Sean Cohan, Chief Growth Officer and President of the International Business, Nielsen

For Sean Cohan, staying true to his values while leaning into discomfort has been a common theme throughout his decades-long career as a global leader in the corporate media world.

Sean is the Chief Growth Officer and President of the International Business at Nielsen, the global leader in audience measurement. He leads a team of more than 4,000 people worldwide while overseeing Nielsen’s strategy, partnerships, corporate development and global growth businesses.
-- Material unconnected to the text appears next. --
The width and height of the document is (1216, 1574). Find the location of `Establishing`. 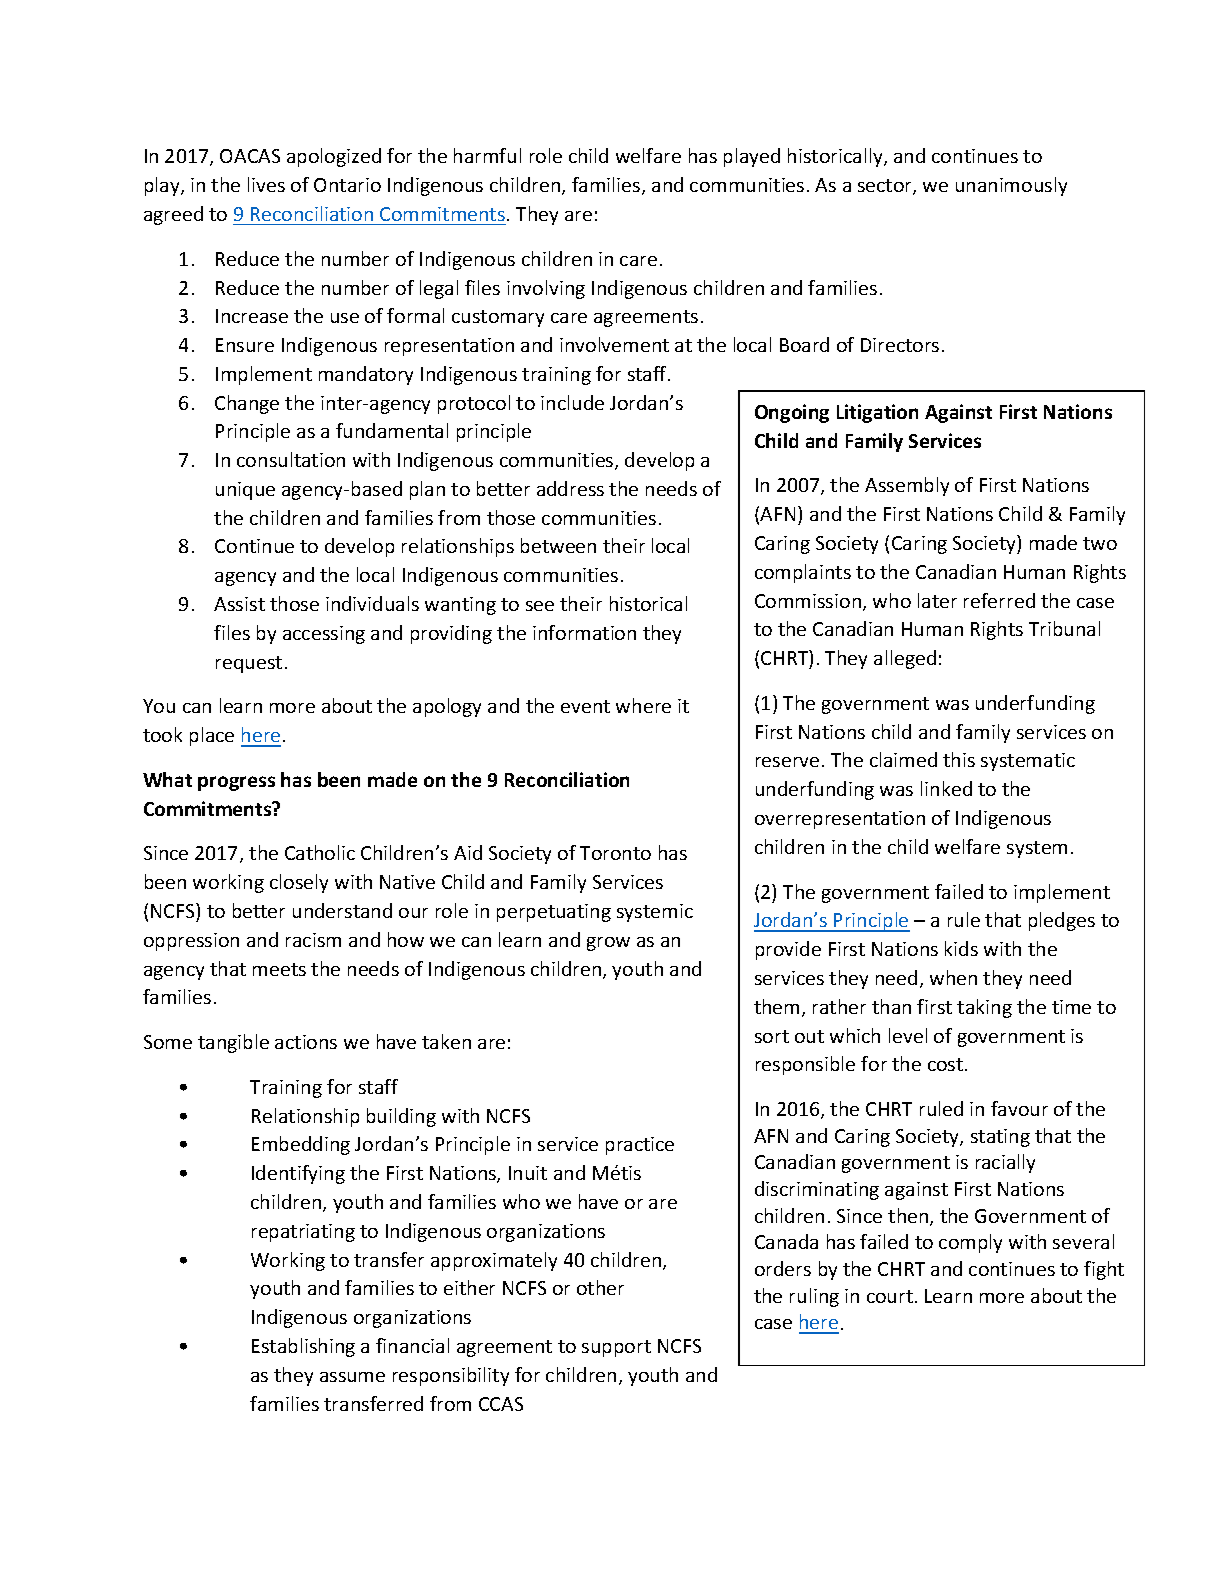

Establishing is located at coordinates (303, 1347).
A media and content junkie since childhood, Sean instinctively knew he would one day work in the media industry. Though the path wasn’t without challenges, there are core values and lessons he attributes to his success: develop a passion, work hard and find mentors with the same values and mindset.

“Throughout my journey, I always had a strong sense of what makes me tick: global flavor, complex creative problems, learning from people and transformation,” says Sean. “What brought me to Nielsen was the opportunity to engage in all of those things.”

Lean into what you love

Born to a Black mother and a Jewish father in a predominantly white, middle class area of Long Island, Sean was heavily influenced by his mother, a music teacher and his father, an English teacher.
Music, film and television were integral parts of his upbringing and set the stage for his career.

In a nod to his parent’s profession, having a ‘lesson plan’ and trying to be the most prepared person in the room has been a constant since his undergraduate years at Harvard University and then Stanford University Graduate School of Business. Today, Sean prioritizes preparing thoughtful, strategic guidance for his team across the world. “As leaders, we have to think ahead and provide the key takeaways so they can drive the best results.”

Sean adds that for people of color there historically has been an expectation of doing your job not only well, but near-perfectly. “It’s not just working to excel at the job, get results and align with colleagues, but also networking and personal brand management, “he says. “Perfection is, of course, a delusion. But there is, without a doubt, pressure at times to clear a sky-high bar.”

Find mentors and colleagues with similar values

On any given day, no matter what country you find Sean working in, a common denominator is people, and he says to succeed, it’s imperative that you align with those who have the same values, awareness, warmth and commitment.

Sean cites Nielsen CEO David Kenny’s commitment to diversity, equity and inclusion and early interactions with executives such as Chief Operating Officer Karthik Rao and Chief Diversity Officer Sandra Sims-Williams as key reasons for joining the company. “As much as what you’re doing is important, who you’re doing it with is critical, both in capability and the prioritization of what’s right, he says.”

Sean has long been involved in DE&I causes, and while there’s been progress, there’s more work to be done to achieve true representation in the workforce. Thinking back to his upbringing where he was often the outsider, Sean reflects on turning that challenge into a strength. “My comfort with being different has helped in a myriad of situations, whether negotiating a difficult deal over tea in India or discussing business in a boardroom in Tokyo. It’s about learning, listening and respecting differences, and also finding points of connection with people regardless of their backgrounds.”

Finding your niche and support through allyship, mentorship and championship cannot be overstated as part of any rise in Corporate America. Sean credits part of his own success to having mentors who invested in him. He says, “I’ve been fortunate to have folks who believed in me, which instilled faith in myself and put me in the best position to succeed.”